Road - class 3 togher, Derryglogher, Co. Longford
Co. Longford |
Roads & Tracks
In the bogland of Derryglogher, County Longford, a road lies buried that was never built for wheels or horses.
It was laid down through wet ground using split and rounded timbers of birch and alder, pressed into the soft earth to create a surface just wide enough for a person, perhaps a loaded animal, to pick a careful path across terrain that would otherwise swallow them whole.

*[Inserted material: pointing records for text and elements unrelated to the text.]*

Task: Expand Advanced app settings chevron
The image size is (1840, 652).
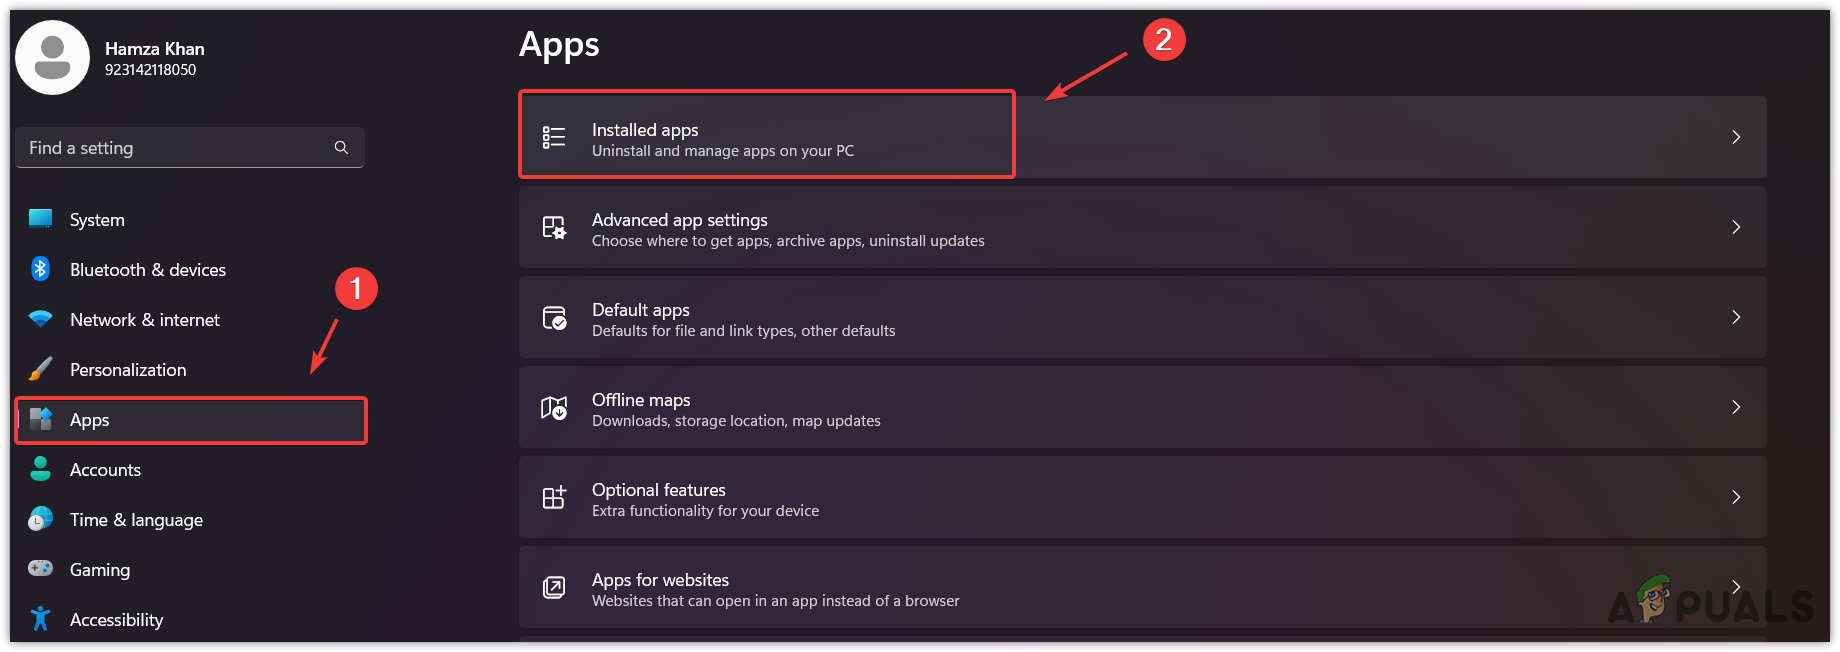Action: [x=1736, y=227]
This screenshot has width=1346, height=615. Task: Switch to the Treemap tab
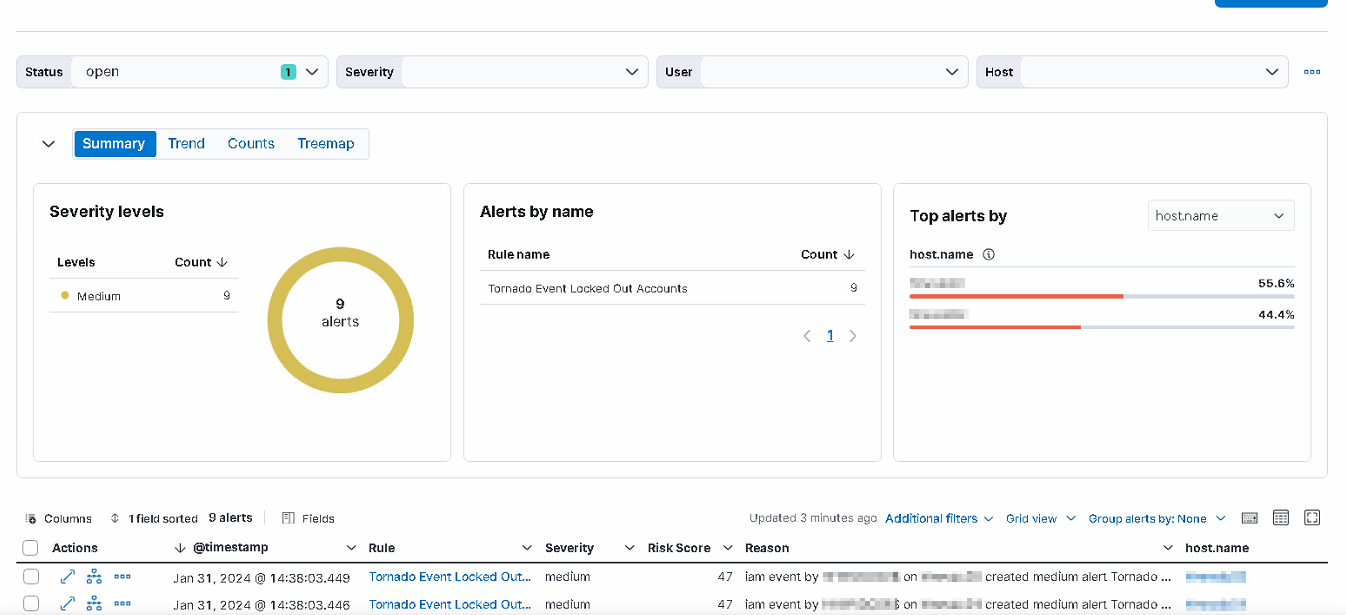pyautogui.click(x=326, y=143)
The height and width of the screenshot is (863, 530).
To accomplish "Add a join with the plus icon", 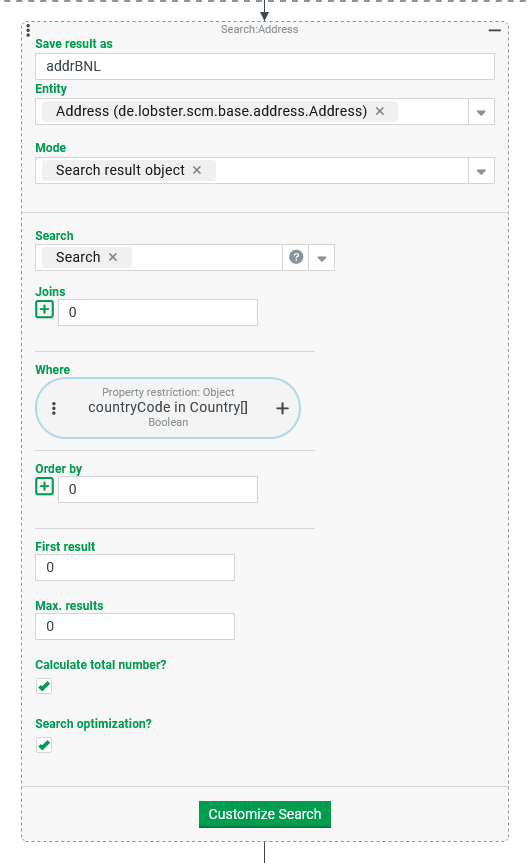I will (45, 309).
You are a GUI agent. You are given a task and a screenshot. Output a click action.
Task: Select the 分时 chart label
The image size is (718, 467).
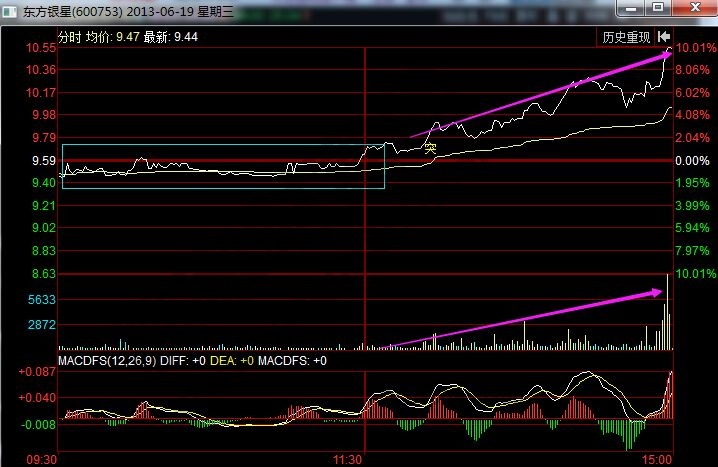[70, 37]
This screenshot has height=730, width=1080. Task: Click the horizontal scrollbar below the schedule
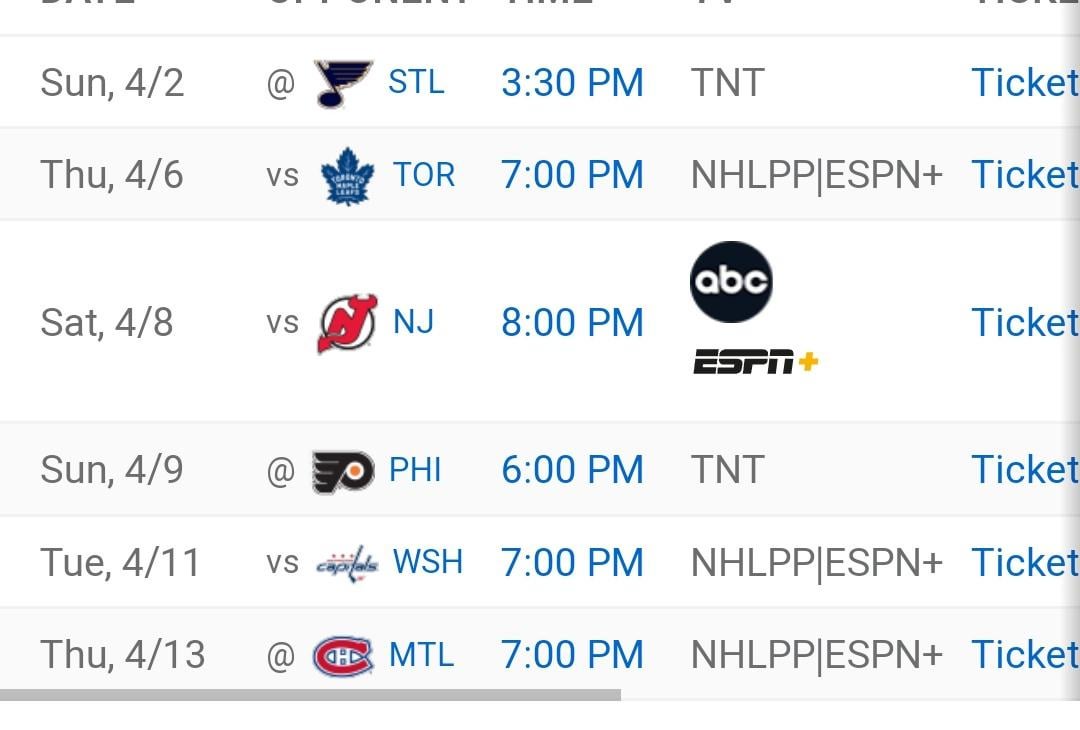(310, 696)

The structure is what archaeologists call a togher, an Irish word for a wooden trackway laid across boggy or waterlogged ground. This example runs on a north-north-east to south-south-west orientation, measures 2.7 metres in width, and survives to a depth of around 12 centimetres. It is classed as a class 3 togher, meaning it is constructed from longitudinal roundwood, that is, timbers laid lengthways along the direction of travel rather than set crosswise as corduroy-style tracks often are. The choice of birch and alder is no accident; both species tolerate wet conditions and were commonly available in the kinds of marginal landscape where toghers were needed most. The data was gathered by the Irish Archaeological Wetland Unit at University College Dublin, a research body that spent years systematically recording the extraordinary volume of wooden infrastructure preserved beneath Irish bogs.